THE RECORDS:
BEGIN
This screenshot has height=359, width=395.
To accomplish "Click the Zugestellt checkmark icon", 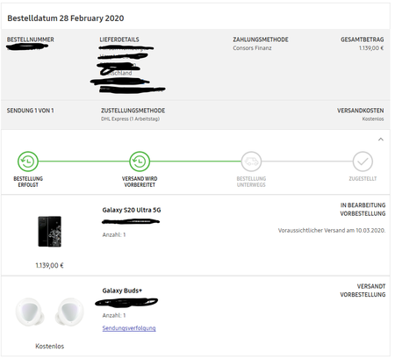I will pyautogui.click(x=363, y=162).
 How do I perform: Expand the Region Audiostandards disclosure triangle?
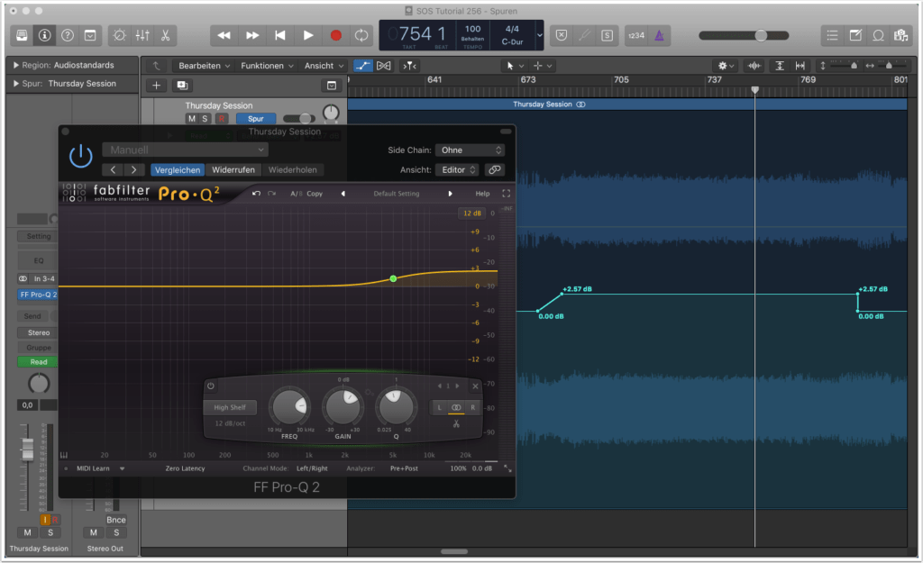pyautogui.click(x=16, y=66)
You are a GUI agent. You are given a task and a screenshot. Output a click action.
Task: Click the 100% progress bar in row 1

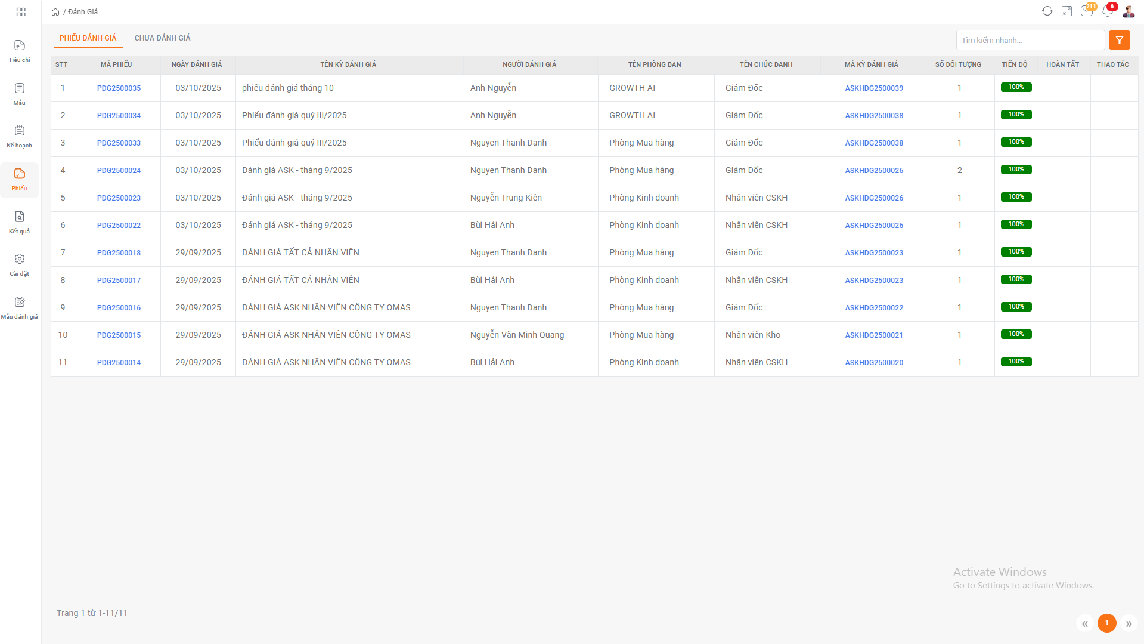1016,87
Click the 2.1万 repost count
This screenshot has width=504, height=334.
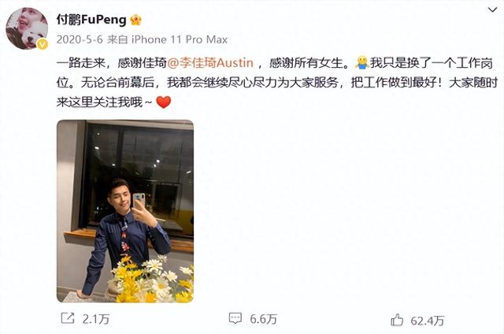coord(96,319)
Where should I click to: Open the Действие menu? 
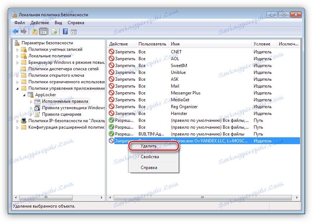click(x=40, y=22)
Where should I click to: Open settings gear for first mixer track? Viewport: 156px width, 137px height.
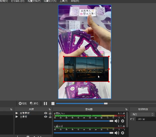(123, 121)
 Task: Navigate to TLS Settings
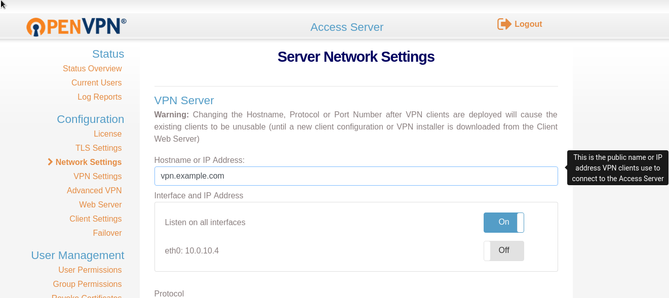98,148
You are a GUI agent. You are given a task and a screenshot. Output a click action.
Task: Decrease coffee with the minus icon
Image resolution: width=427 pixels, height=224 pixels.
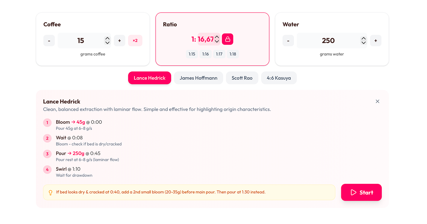point(49,41)
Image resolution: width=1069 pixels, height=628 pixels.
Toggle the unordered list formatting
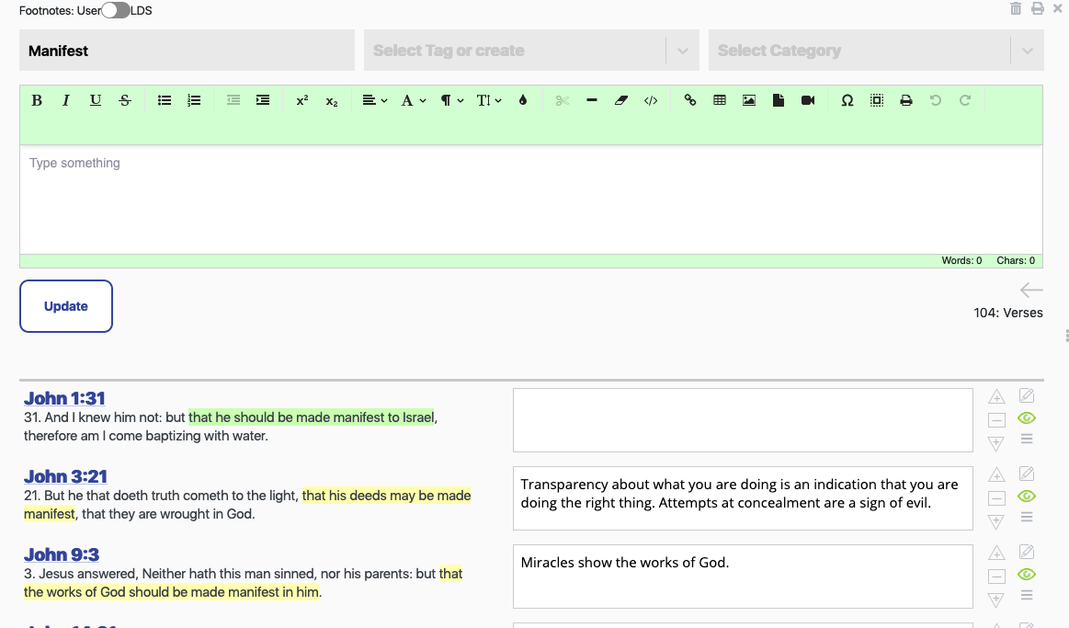coord(165,100)
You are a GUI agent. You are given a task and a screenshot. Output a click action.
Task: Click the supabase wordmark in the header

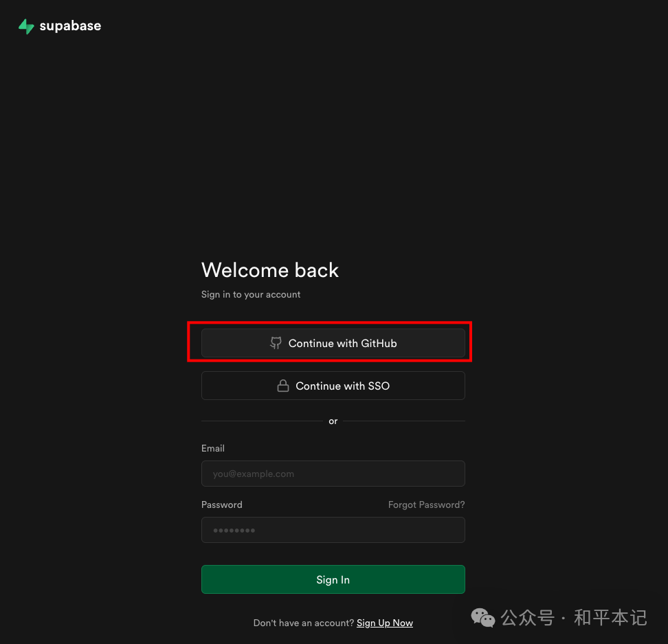[70, 26]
END
In the answer, give only the lines from the one containing "Task: Click the 100% progress bar in row 1" through the end of the records above, each reproduced exactly. Include no pictures.

SOLUTION TO THE PROBLEM:
Task: Click the 100% progress bar in row 1

1016,87
Click the 2.1万 repost count
This screenshot has width=504, height=334.
coord(96,319)
Where should I click to: Open the Действие menu? 
click(x=40, y=22)
Where should I click to: Open settings gear for first mixer track? Viewport: 156px width, 137px height.
(123, 121)
 Task: Navigate to TLS Settings
98,148
You are a GUI agent. You are given a task and a screenshot. Output a click action.
Task: Decrease coffee with the minus icon
Image resolution: width=427 pixels, height=224 pixels.
point(49,41)
Image resolution: width=1069 pixels, height=628 pixels.
Toggle the unordered list formatting
coord(165,100)
You are a GUI agent. You are given a task and a screenshot. Output a click action.
Task: Click the supabase wordmark in the header

[70, 26]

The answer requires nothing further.